## Data listing
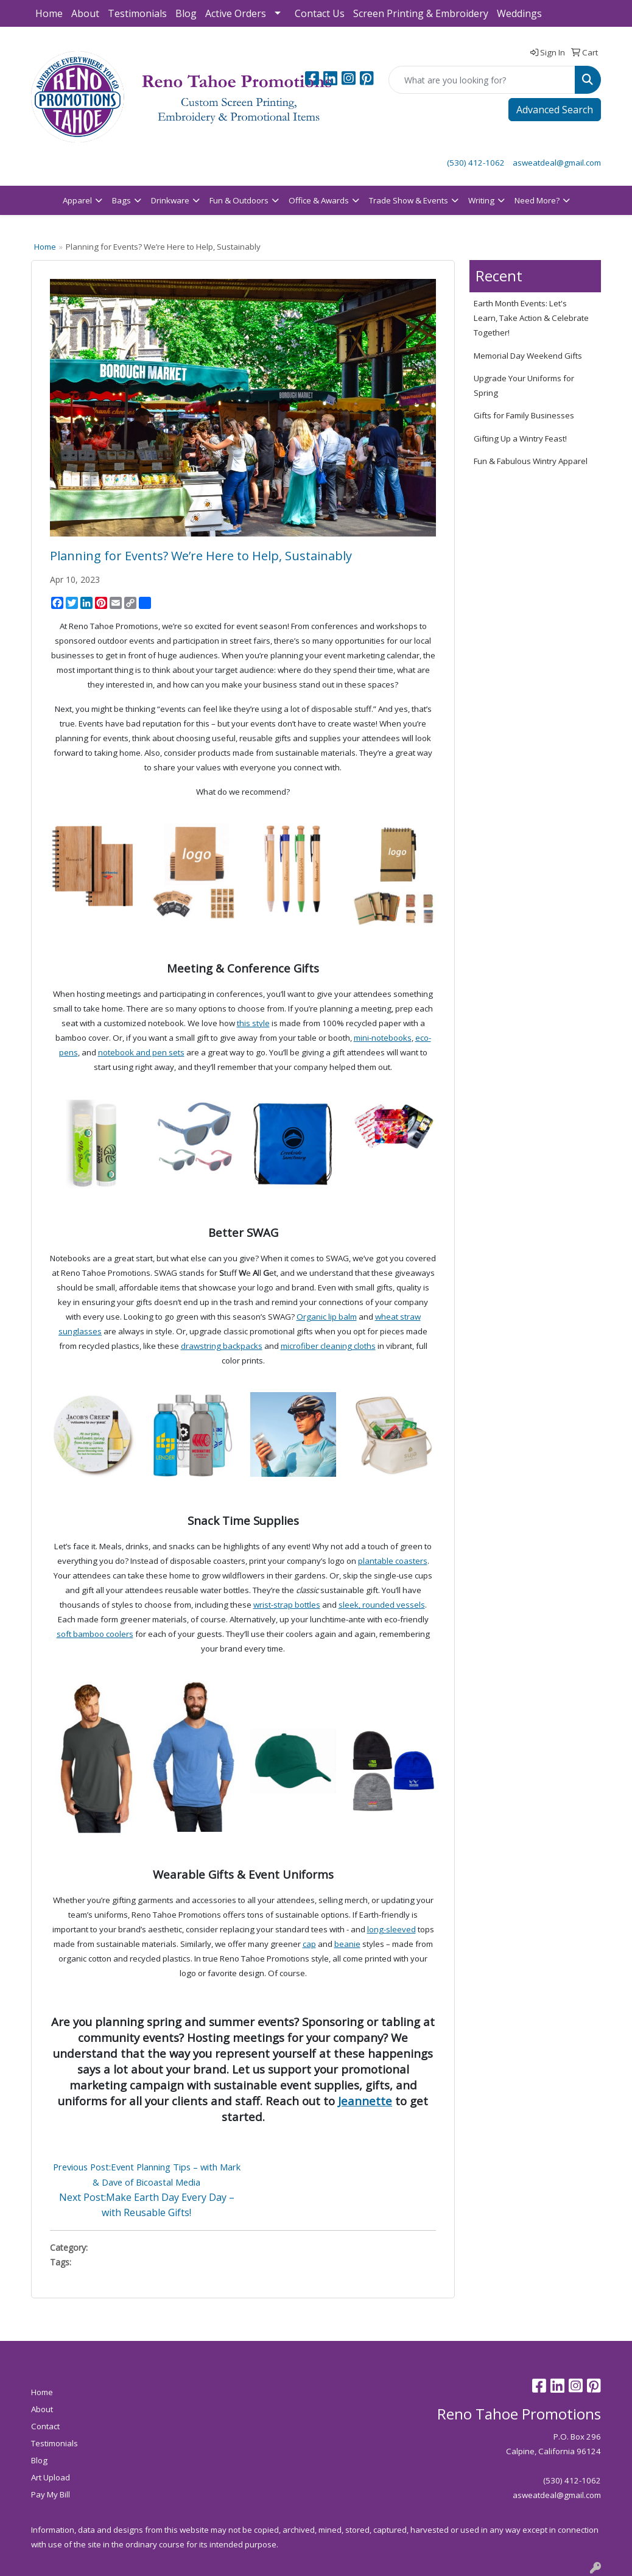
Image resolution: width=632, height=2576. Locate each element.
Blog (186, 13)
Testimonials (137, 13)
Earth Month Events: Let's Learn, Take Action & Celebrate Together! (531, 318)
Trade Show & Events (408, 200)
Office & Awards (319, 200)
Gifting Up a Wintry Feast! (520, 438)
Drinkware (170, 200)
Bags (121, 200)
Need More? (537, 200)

## Brief
Turn each line of the data listing above into a numbered list, skipping any blank lines. Leave the picture out of your answer.

## Written response
1. Image resolution: width=632, height=2576. Locate each element.
2. Blog (186, 13)
3. Testimonials (137, 13)
4. Earth Month Events: Let's Learn, Take Action & Celebrate Together! (531, 318)
5. Trade Show & Events (408, 200)
6. Office & Awards (319, 200)
7. Gifting Up a Wintry Feast! (520, 438)
8. Drinkware (170, 200)
9. Bags (121, 200)
10. Need More? (537, 200)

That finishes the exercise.